■ Task directions ■
Copy the records from the start through the line with "screen [291, 1624]", including both ends, and multiply every coordinate in the answers by 2.5, rounding to whole numbers with halves going up. Keep the requests unchanged and leave the pictures out.
--- begin Data for the task ---
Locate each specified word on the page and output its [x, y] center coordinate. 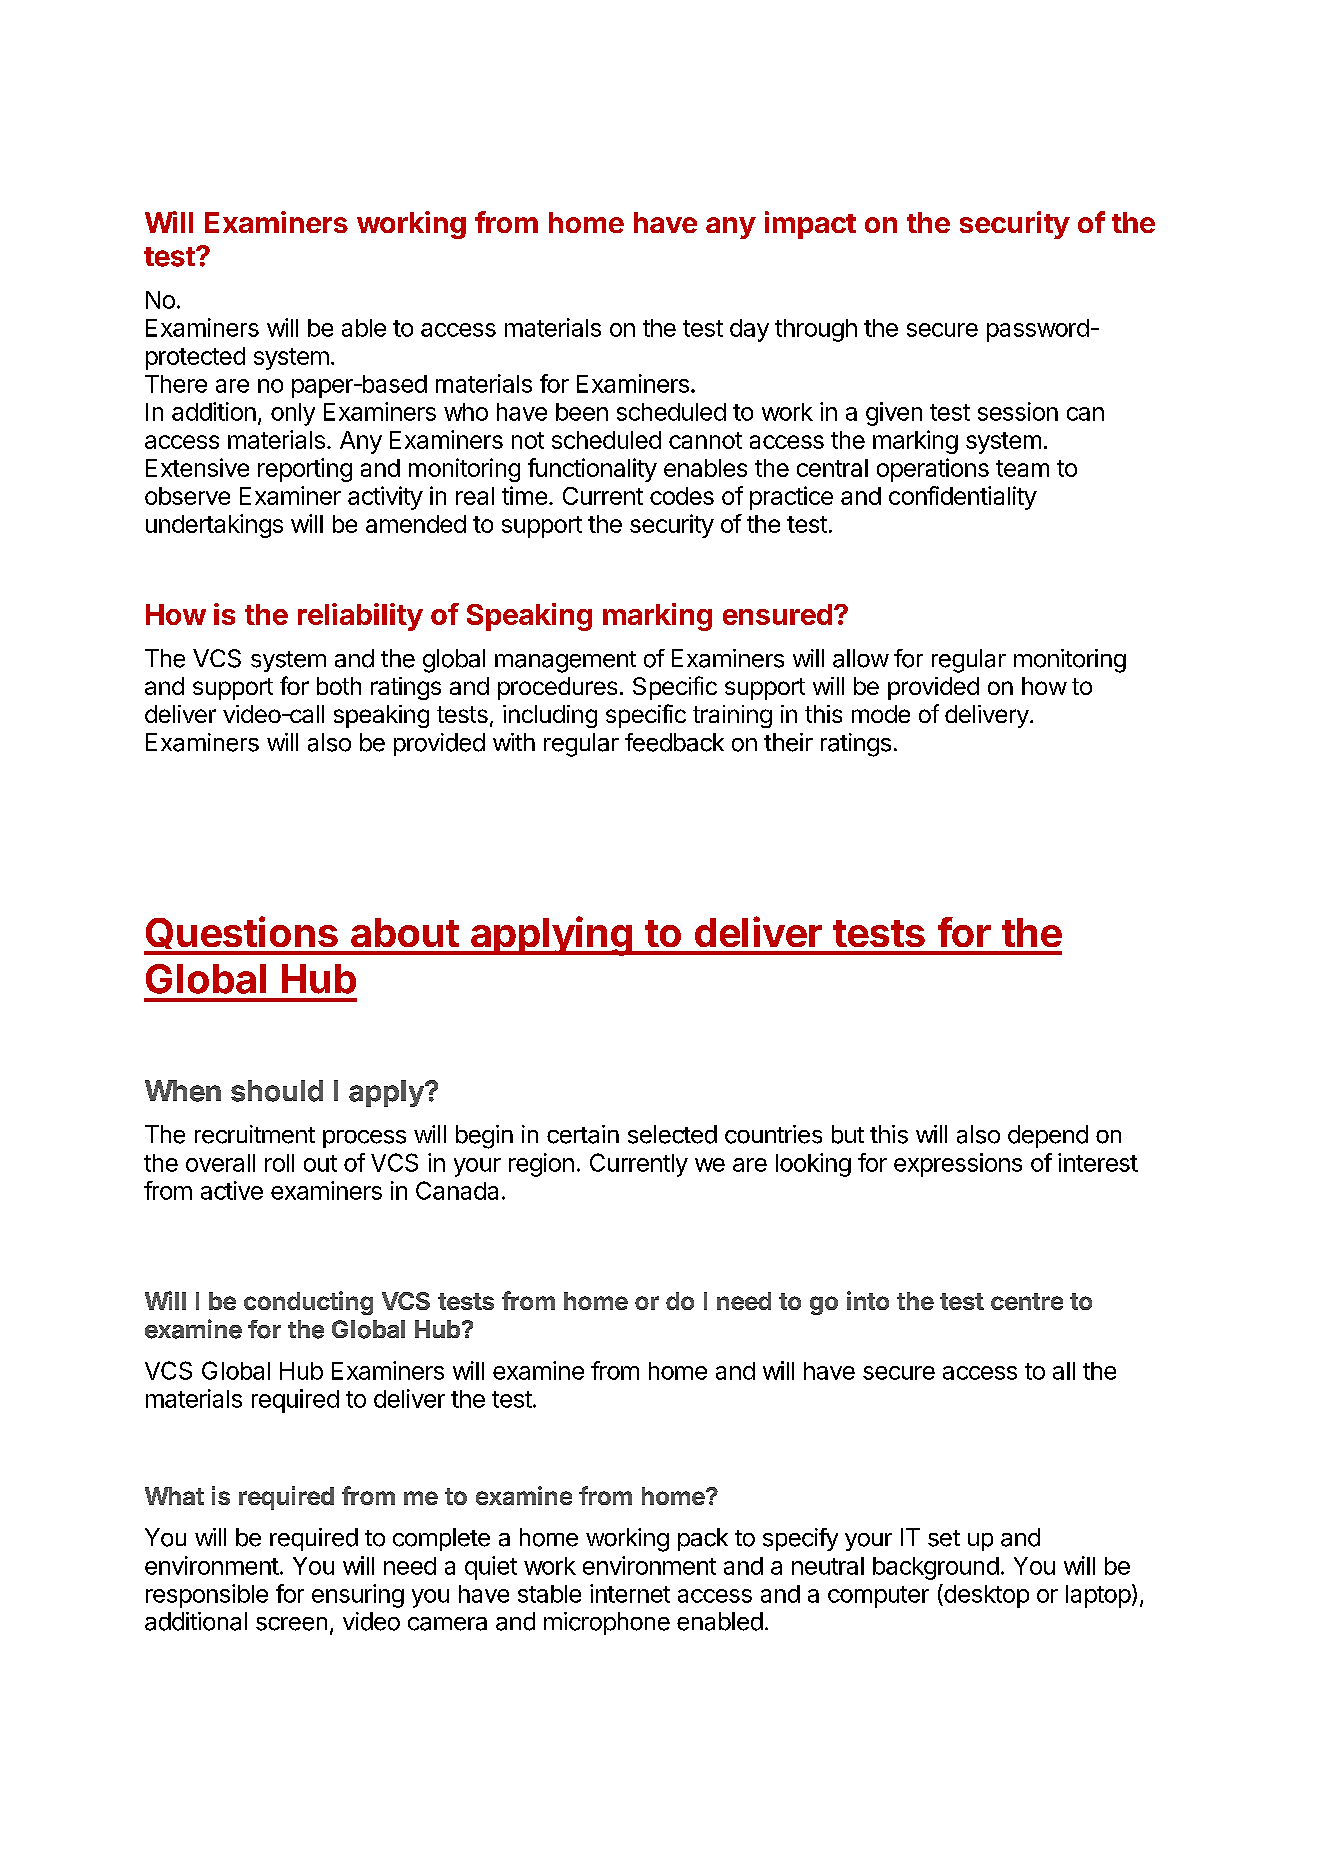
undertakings [214, 526]
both [339, 686]
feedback [674, 742]
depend [1048, 1136]
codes [682, 496]
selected [672, 1134]
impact [810, 225]
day [749, 330]
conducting [308, 1303]
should [277, 1091]
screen [291, 1624]
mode [881, 714]
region [541, 1165]
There [176, 384]
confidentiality [963, 498]
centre [1027, 1301]
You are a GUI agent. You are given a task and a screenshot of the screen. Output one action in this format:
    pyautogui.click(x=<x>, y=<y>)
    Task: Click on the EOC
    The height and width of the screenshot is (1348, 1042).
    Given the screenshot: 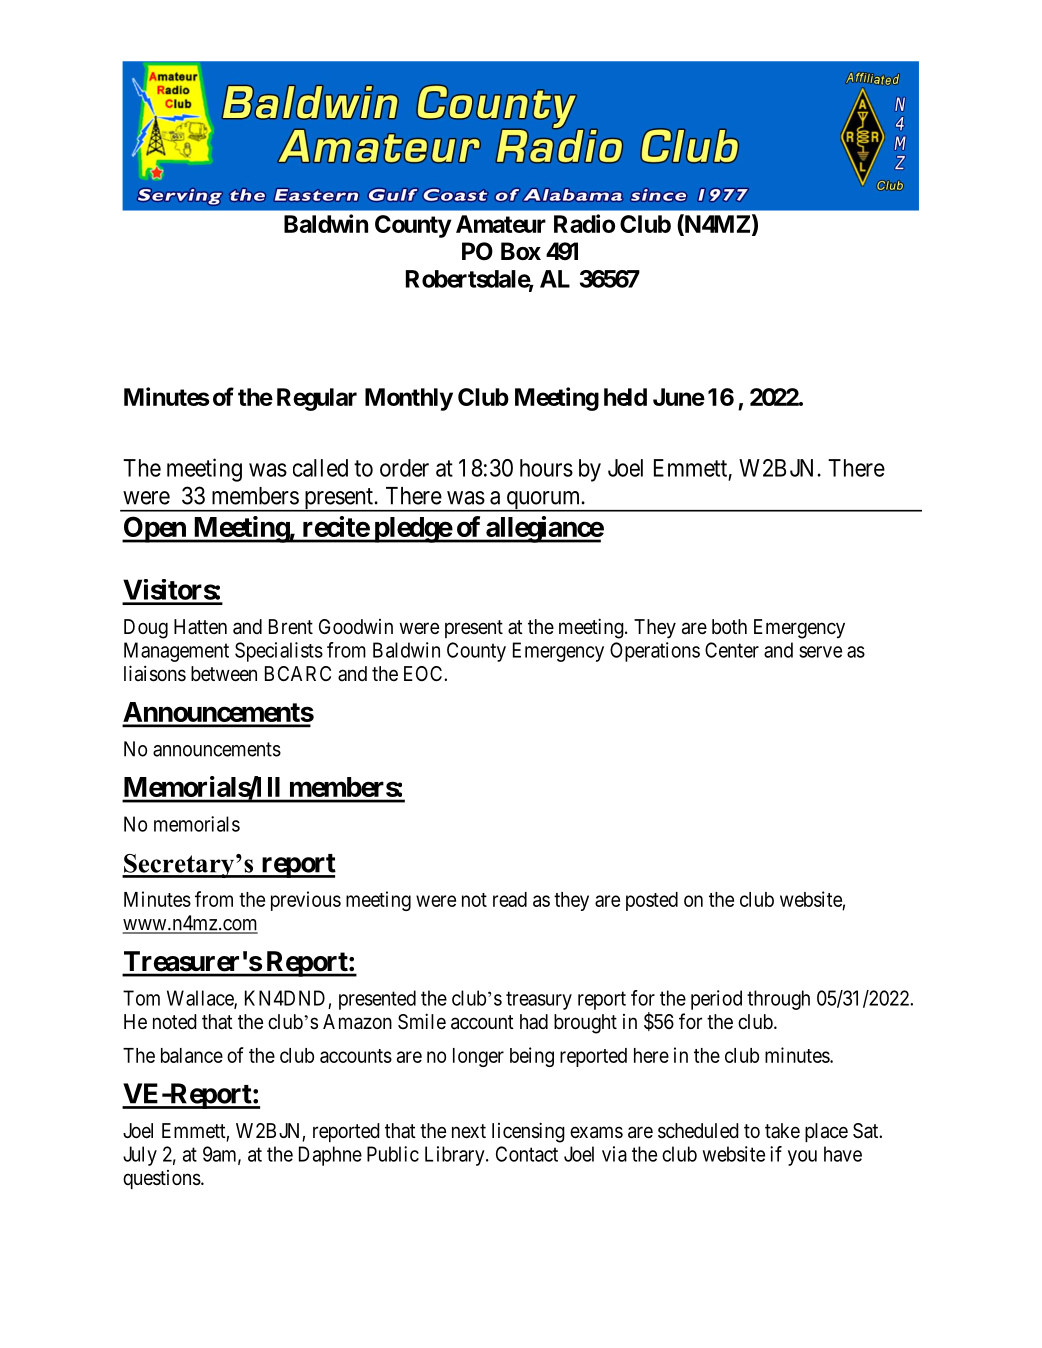 What is the action you would take?
    pyautogui.click(x=424, y=673)
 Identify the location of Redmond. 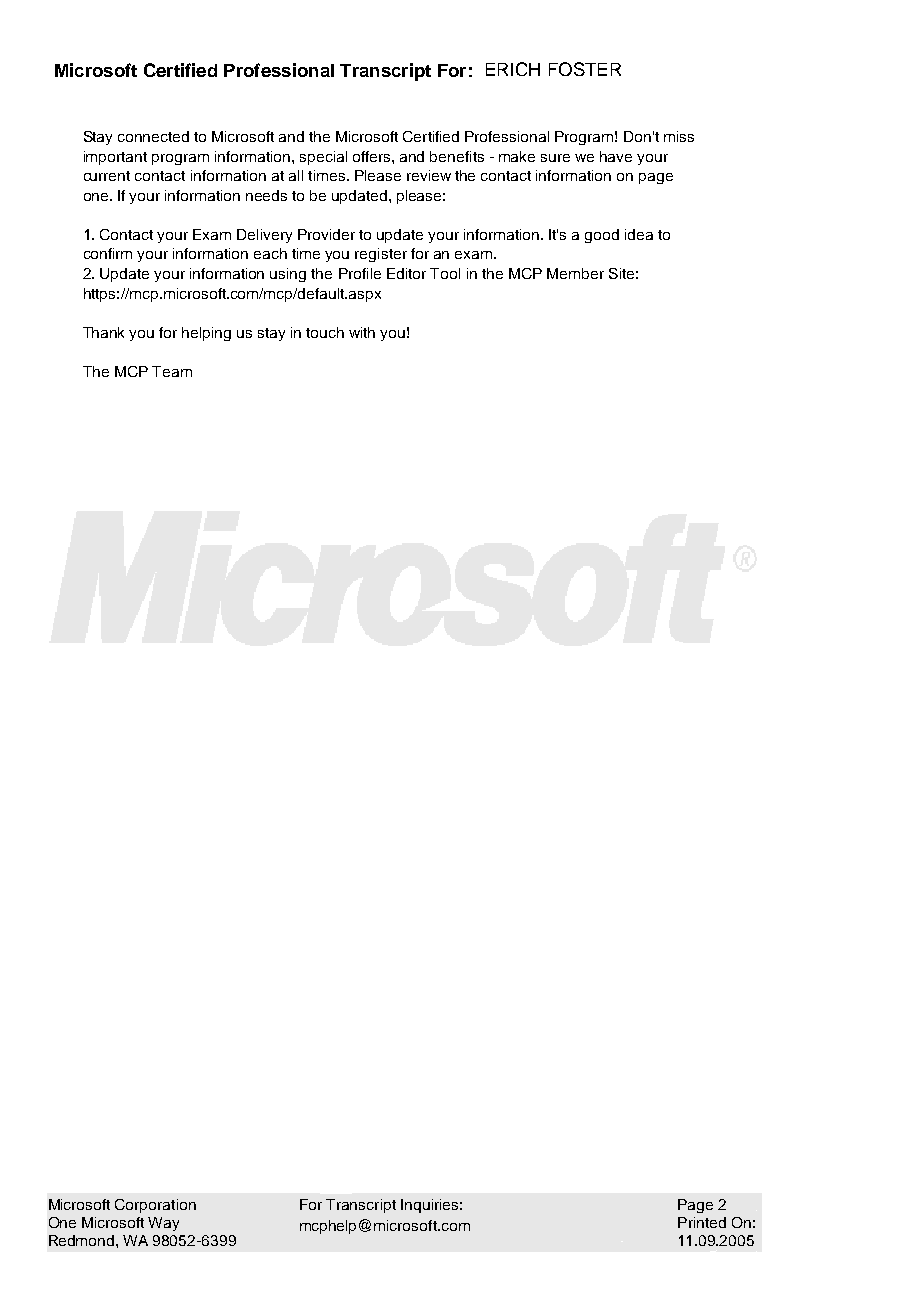
(83, 1240).
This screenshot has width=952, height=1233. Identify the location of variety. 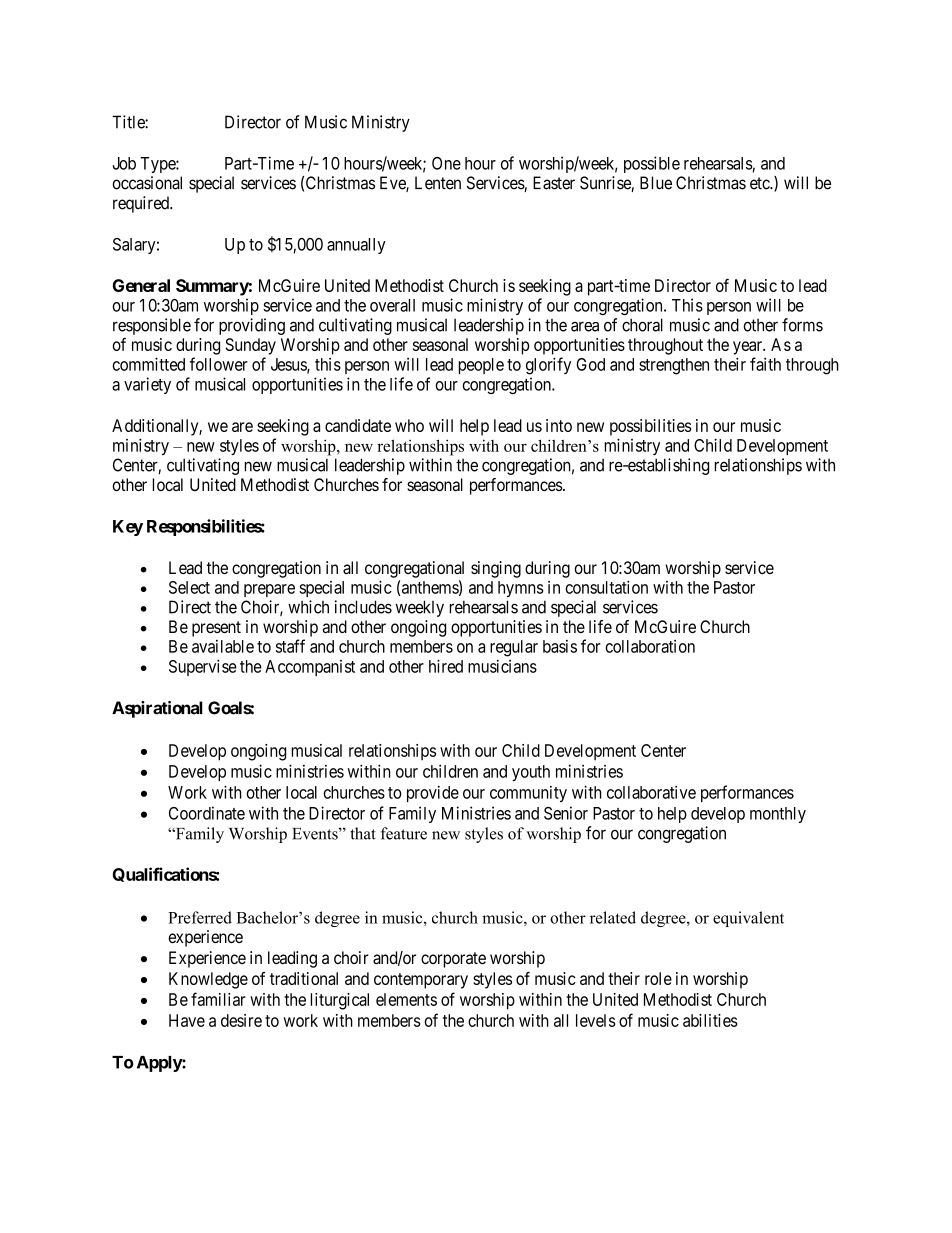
--- end Data for the task ---
■ Result of this exercise ■
Locate each specified word on the page and output its [x, y] center coordinate. 
undertakings [535, 1315]
both [848, 1715]
feedback [1685, 1855]
depend [2620, 2840]
codes [1705, 1240]
selected [1680, 2835]
impact [2025, 563]
day [1873, 825]
conducting [770, 3258]
should [693, 2728]
screen [728, 4060]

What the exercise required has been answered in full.